### WHAT TO DO
Take the lines from the one containing "The image size" through the end of the material and write them out exactly, omitting pictures.

#####

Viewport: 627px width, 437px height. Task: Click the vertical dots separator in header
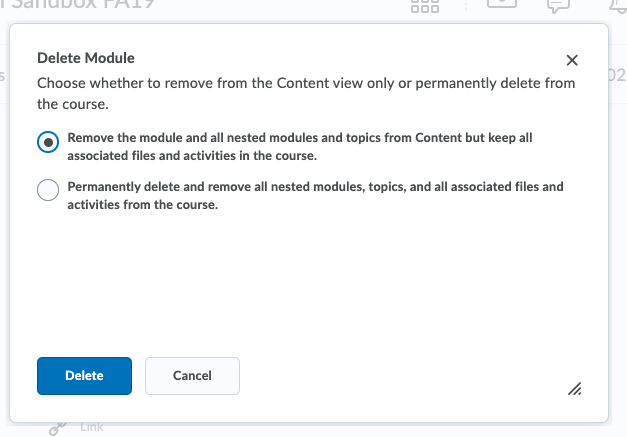pos(465,6)
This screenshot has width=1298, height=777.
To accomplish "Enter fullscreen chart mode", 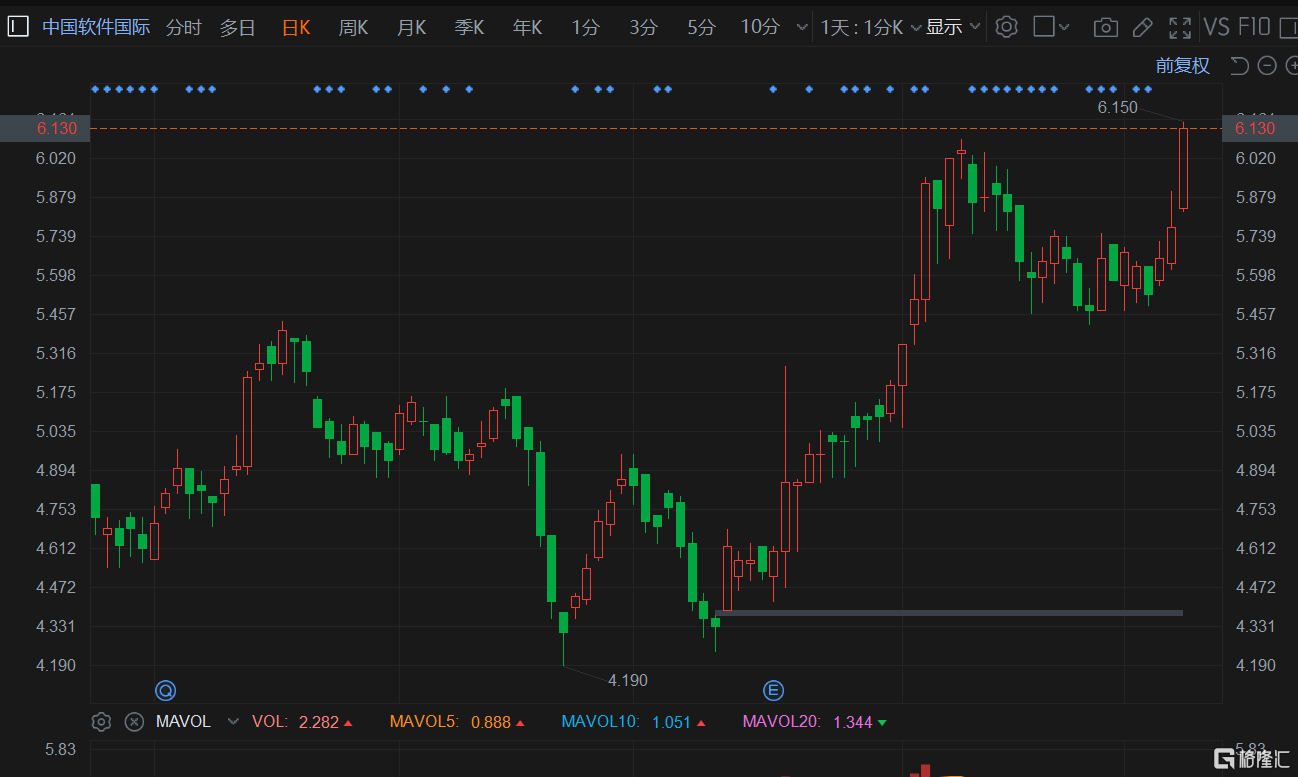I will [1180, 27].
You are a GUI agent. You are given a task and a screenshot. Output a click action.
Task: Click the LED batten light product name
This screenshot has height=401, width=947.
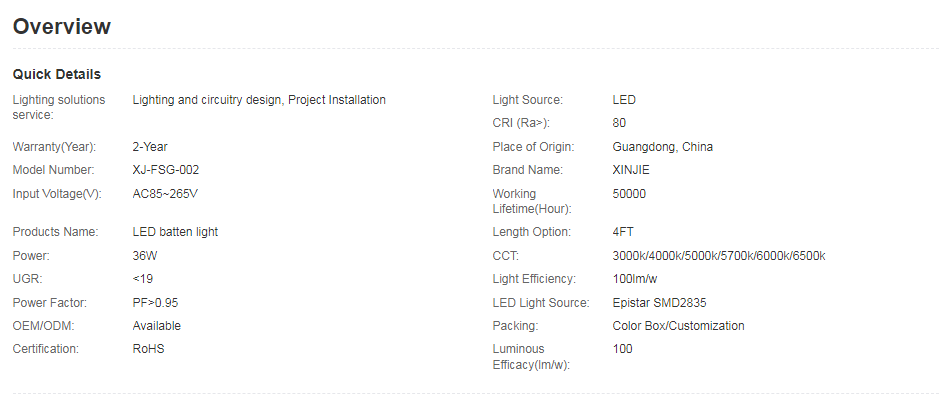(175, 232)
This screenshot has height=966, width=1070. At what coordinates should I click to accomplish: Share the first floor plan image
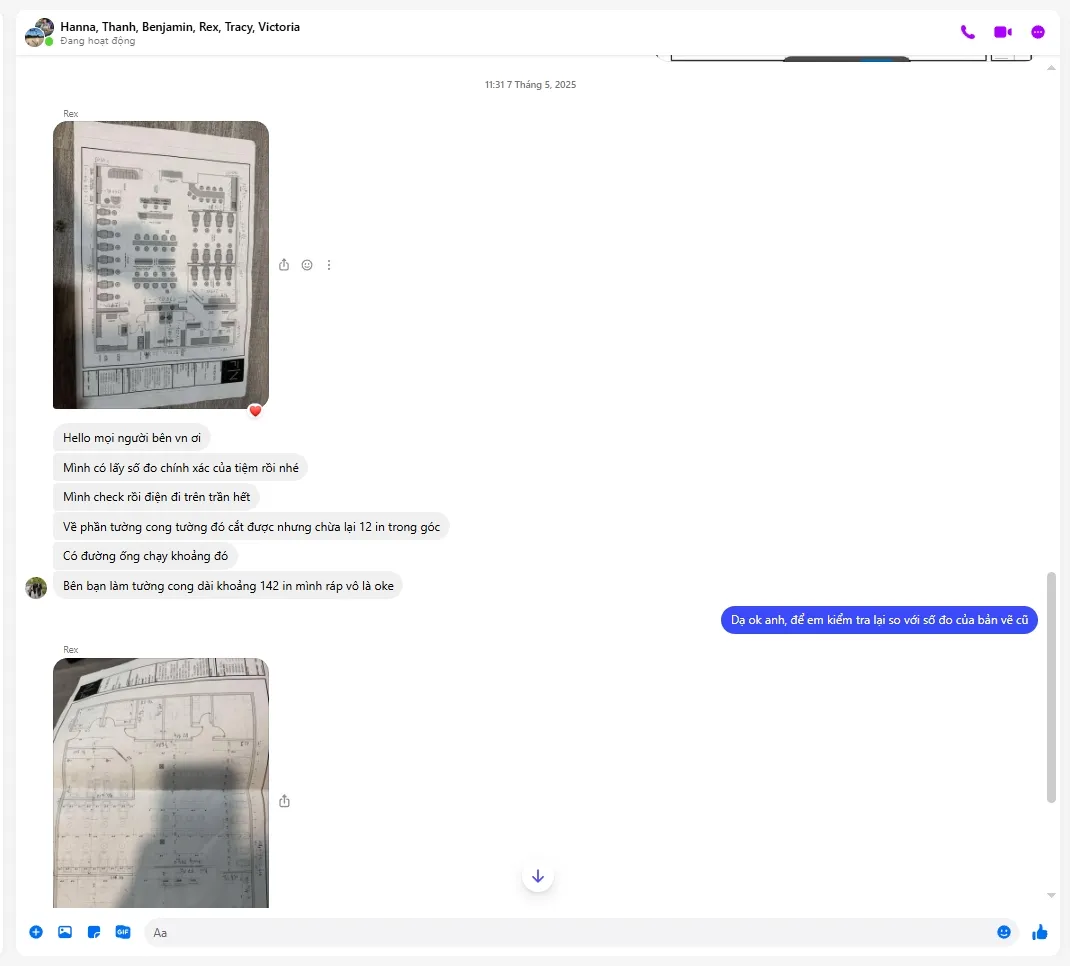pos(284,265)
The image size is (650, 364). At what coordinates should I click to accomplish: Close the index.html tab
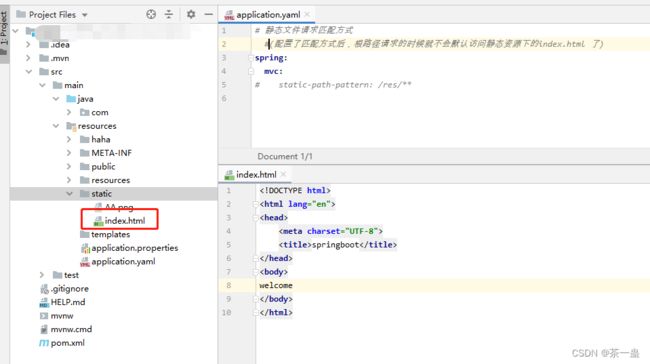coord(284,175)
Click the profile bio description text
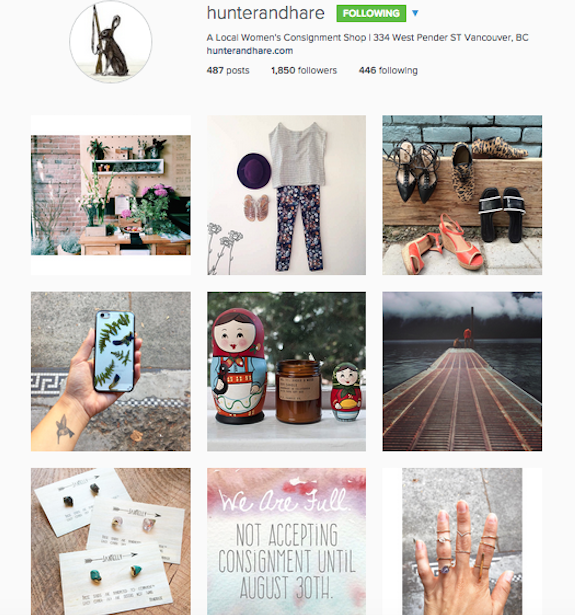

#####

### OUTPUT OF THE EXERCISE
The image size is (650, 364). At what coordinates should I click to accomplish: Close the index.html tab
coord(284,175)
Click the profile bio description text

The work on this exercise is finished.